I've never really done hotels, I'm a caravan guy really. But it isn't easy to get a caravan over to California so for the last week or so Sarah and I have been living in hotels. Not that I have anything against hotels you understand – they're very nice. You get electric light and wireless internet and a bed that you don't have to construct from seat cushions every night. And in the morning you don't have to walk in sheep poop to get the water. And the toilet actually flushes. Wow!
But there are disadvantages. Every single meal has to be eaten out. No nipping out to ASDA for a quick salad or a tin of something. This is hard. There are decisions. There is expense. There are rituals. We've done the odd hotel weekend before, in the UK, and the eating-out part is never easy. You wander around comparing menus and prices and looking for the veggie options and sometimes it's fun. But other times you just want something simple and homecooked... and light. So here's where it gets hard. The food here is different. We've been touring the coast, and whenever you are on the coast you are 'tempted' by seafood. Well let me make it clear, I am never tempted by seafood. I like my seafood to be square and white and frozen - fresh from the factory floor. This stuff that arrives in nets and looks up from your plate with sad little eyes has never appealed to me. Then there's the coral-coloured aliens with claws and tentacles and multi-jointed legs that sit on your plate looking like something beamed up from the planet Zog. Faced with this kind of 'treat' my vegetarianism morphs into good old-fashioned xenophobia.

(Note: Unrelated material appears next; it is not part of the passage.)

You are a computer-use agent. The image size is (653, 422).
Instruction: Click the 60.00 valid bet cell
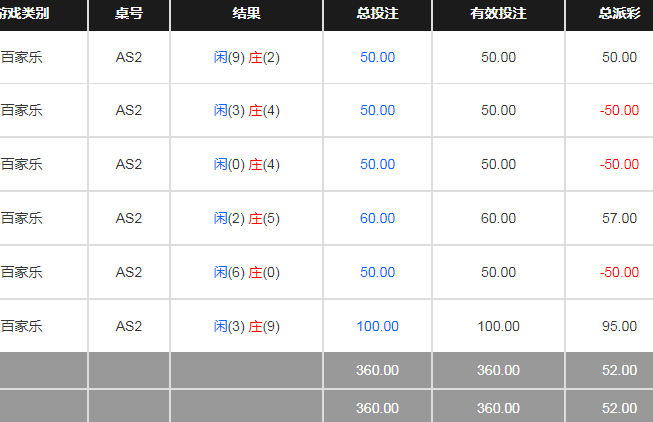click(498, 218)
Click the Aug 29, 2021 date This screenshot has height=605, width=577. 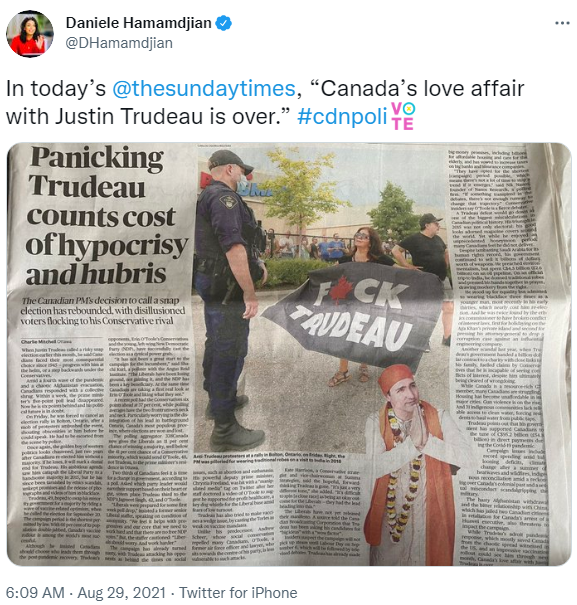pos(122,592)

So we skip the seafood and look further afield. But everything is different in California. We've never even heard of half of the vegetables. Are they vegetables? Or are they some sort of lizard?
We've had a good breakfast so we only need a snack for lunch; a sandwich. But a sandwich in California comes in the form of a market garden between two halves of a loaf. And it's served with a side salad. We can't finish. No way can we finish. So we're given a box into which we are invited to pack away the left-overs and take them away with us. What to do with a box of three-quarter sandwiches?
Then it's time for tea. Another search for a restaurant. Italian this time. We get iced water before we've even settled. And a bowl of bread. Heavy bread with butter. More salad arrives – mountains of salad. The ice water is topped up. I'm out of the game before the pasta is delivered, a deep, heavy bowl of pasta with exotic and wonderful veggies that I can't even name. It comes with garlic bread. I love garlic bread and this garlic bread is the best. I can't even come close to finishing any of it and here come the doggie-bag boxes again. We leave the restaurant clutching boxes the weight of house bricks. What are we to do with them? It seems insulting to leave the left-overs behind; a criticism of the chef's abilities. But when are we supposed to eat the stuff? Breakfast is paid-for already and I don't want to supplement it with cold pasta. And we still have the sandwiches. And nothing looks quite so appealing when it's a day old.
It's a problem. We're building up a considerable stock of old food. We have baggage weight restrictions when we fly. What are the limits on imported pasta? If you are passing Santa Barbara and feeling a bit peckish why not stop by and help us out.